Everything you need to know about applying for a business loan in 2025
Securing financing is critical for many businesses looking to expand, cover operational costs, invest in their people, pursue new opportunities, or both. A business loan can provide your business with funds to meet its needs.
If you plan to apply for a business loan in 2025, understanding the process, requirements and available options will help improve your chances of approval. This guide will walk you through everything you need about business loan applications, from eligibility requirements to tips for a successful application.
What is a business loan?
A business loan is a type of financing that provides businesses with funds to cover various expenses, such as purchasing equipment, hiring staff, expanding operations, or managing cash flow. These loans can be secured (requiring collateral) or unsecured (based on creditworthiness) and come with specific repayment terms, interest rates, and eligibility requirements.
Additionally, there are different types of business loans, such as bank loans, SBA-guaranteed loans, microloans, equipment loans, invoice financing, and more. You may be able to get a business loan at a traditional bank, online bank, or alternative lender.
Business loan requirements in 2025
Lenders evaluate multiple factors before approving a business loan application. While each lender may have unique criteria, some of the most common business loan requirements include the following.
Credit score
Both your personal and business credit scores play a significant role in determining your loan eligibility. Traditional banks often require a credit score of at least 650, though alternative lenders may be more flexible. It’s essential to check your credit scores before applying and consider taking steps to improve them if necessary. For many small business owners, an attractive option to consider is small business unsecured loans, as they don’t require collateral.
Business financials
Lenders typically ask for business financial statements, including income statements, balance sheets and cash flow statements. Strong financial and consistent annual revenue can increase your chances of approval, as they help demonstrate your business’s financial stability and ability to make payments.
Be sure all information provided is complete and accurate to avoid delays or application denials.
Time in business
Most lenders require businesses to be operational for at least one to two years before being approved for a business loan. Startups may need alternative financing options, such as SBA loans or venture capital.
Annual revenue
Your business’s revenue will determine how much you can borrow. Many traditional lenders require a minimum annual revenue, typically from $100,000 to $250,000, but some online lenders may approve businesses with yearly revenues as low as $50,000 for certain credit products.
Collateral
While secured business loans may have lower interest rates and higher loan amounts, they also require collateral, such as real estate, equipment, or inventory, which the lender can seize if you fail to repay the loan.

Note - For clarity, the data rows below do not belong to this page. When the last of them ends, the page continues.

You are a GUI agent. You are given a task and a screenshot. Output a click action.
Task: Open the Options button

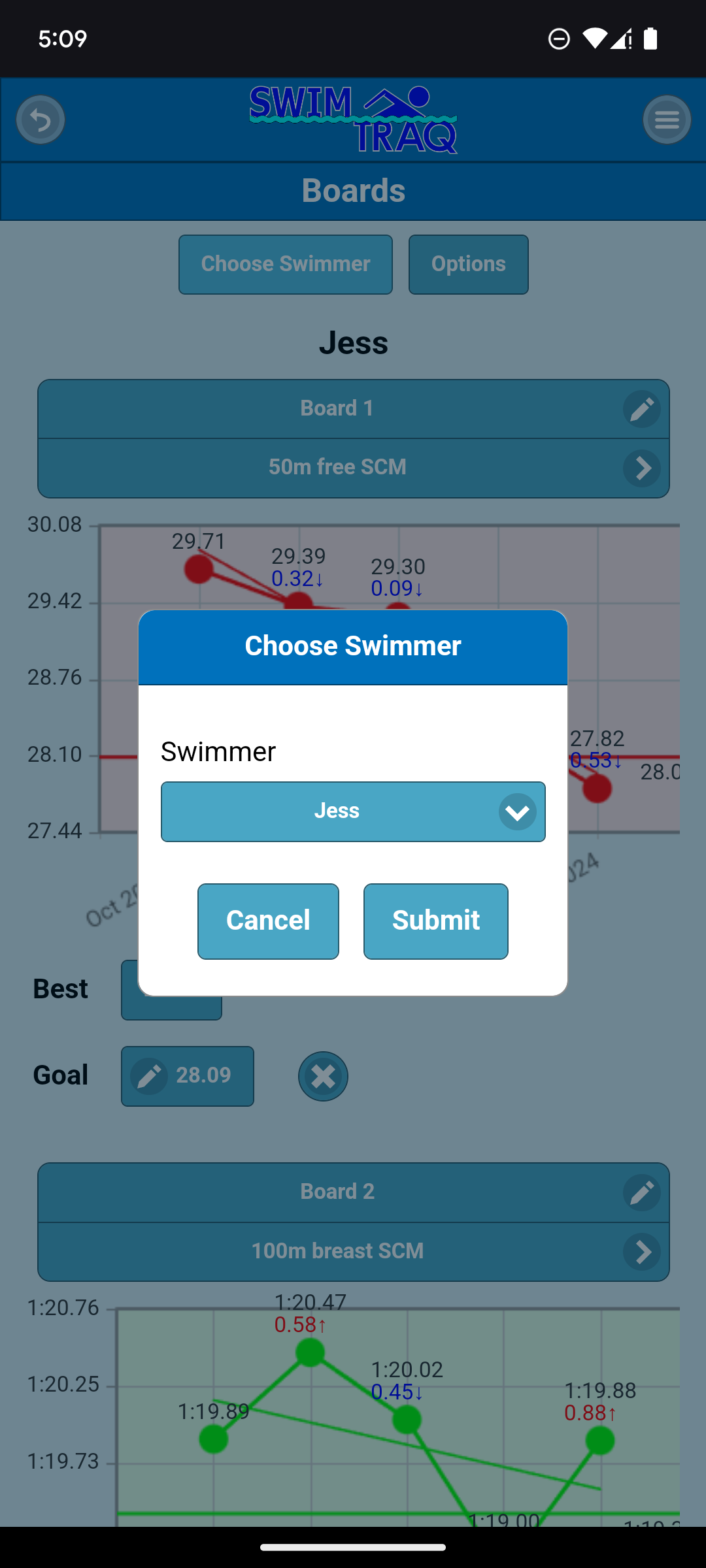coord(468,265)
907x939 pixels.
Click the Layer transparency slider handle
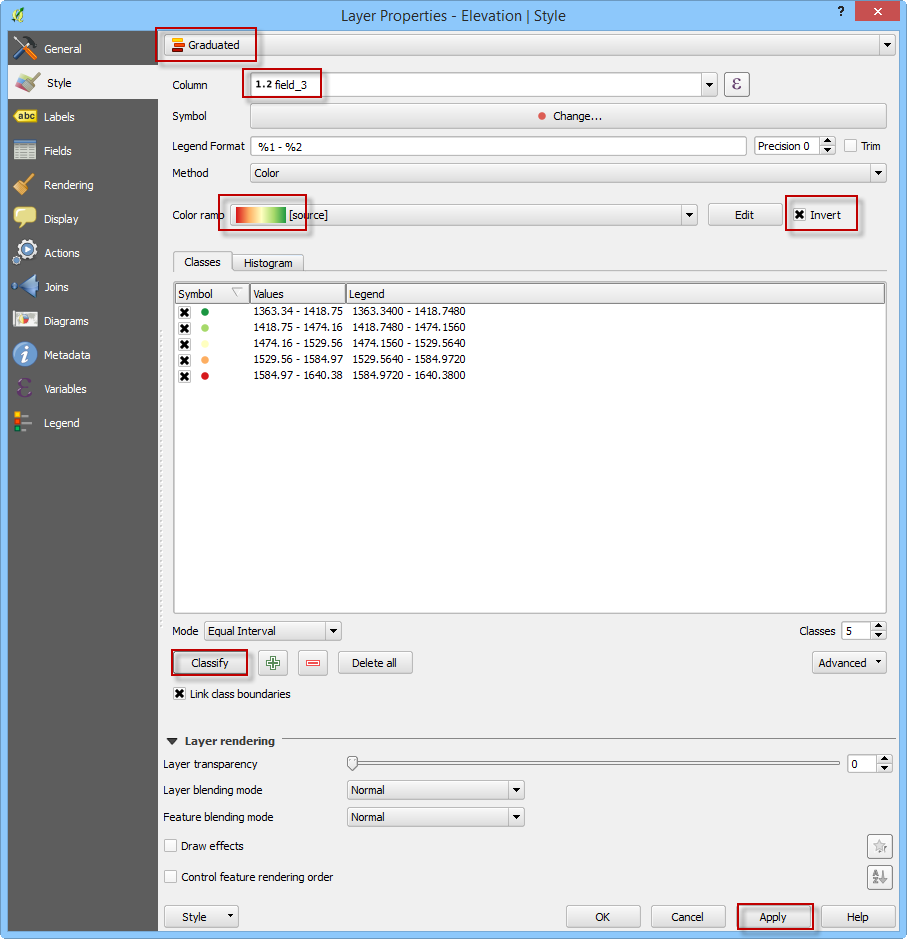click(352, 764)
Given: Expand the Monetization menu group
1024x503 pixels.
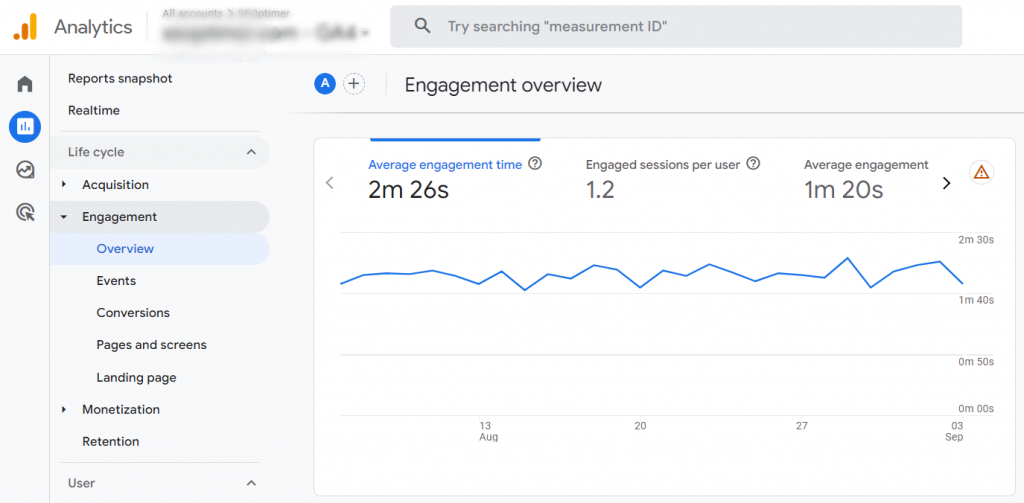Looking at the screenshot, I should [65, 409].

If your business doesn’t have enough high-value collateral, the lender may accept personal collateral such as your home or savings accounts. If you apply for a secured loan, it’s critical to have a repayment plan in place to avoid asset seizure.
Documentation
Lenders may require documents such as business licenses, tax returns, employer identification numbers (EINs), and bank statements as part of your application. Additionally, a well-prepared business plan detailing how you’ll use the funds and repay the loan can improve your chances of approval.
Steps to apply for a business loan
1. Determine your loan needs
Calculate how much funding you require and for what purpose. Understanding your financial needs will help you choose the right loan type and lender and ensure you don’t borrow more than you need (which can cost more in the long run).
2. Check your credit score
Before applying, review both your personal and business credit scores. If your score is low, consider improving it by paying down debts and ensuring all payments are made on time.
3. Research and compare lenders
Compare different lenders, including traditional banks, credit unions and online lenders. Each may offer various types of loans and have varying terms, interest rates, fees, and qualification requirements. Find a lender with competitive rates and terms and experience working with businesses in your industry.
4. Gather required documents
Prepare financial statements, tax returns, business licenses and other necessary documents in advance to ensure a smooth application process.
5. Submit your application
Most lenders offer online applications that help streamline the process. Fill out the form accurately and provide all requested documentation to avoid delays.
6. Review loan offers
If approved, carefully review the loan terms, including interest rates, repayment schedules, and fees, before accepting the offer.
7. Accept the loan, receive the funds, and start repayment
Once you accept the loan, it’s approved, and the funds are disbursed, you can use the financing to grow your business strategically. Remember, making all loan payments on time is essential, so set up automatic payments or payment reminders when your bill is due.
Tips for a successful business loan application
- Maintain good credit. A strong credit history increases your chances of approval and can get you better loan terms, including lower interest rates and loan amounts.
- Keep your finances organized. Regularly update business financial statements and tax returns so they are accurate. This can expedite approval, demonstrate your business’s credibility help improve your chances of approval.
- Have a clear repayment plan. This can help keep you from falling behind on payments, which can damage your credit and cost you more over the life of the loan. Set up reminders or automatic payments so you never miss a due date.
- Consider alternative lenders. Online lenders often offer more flexible options and faster approval and fund disbursement. This can be a great option if you need funds faster or are a newer business with a shorter credit history.
- Only apply for what you need. Request a loan amount that aligns with your revenue and business needs to increase your approval odds and avoid unnecessary interest charges.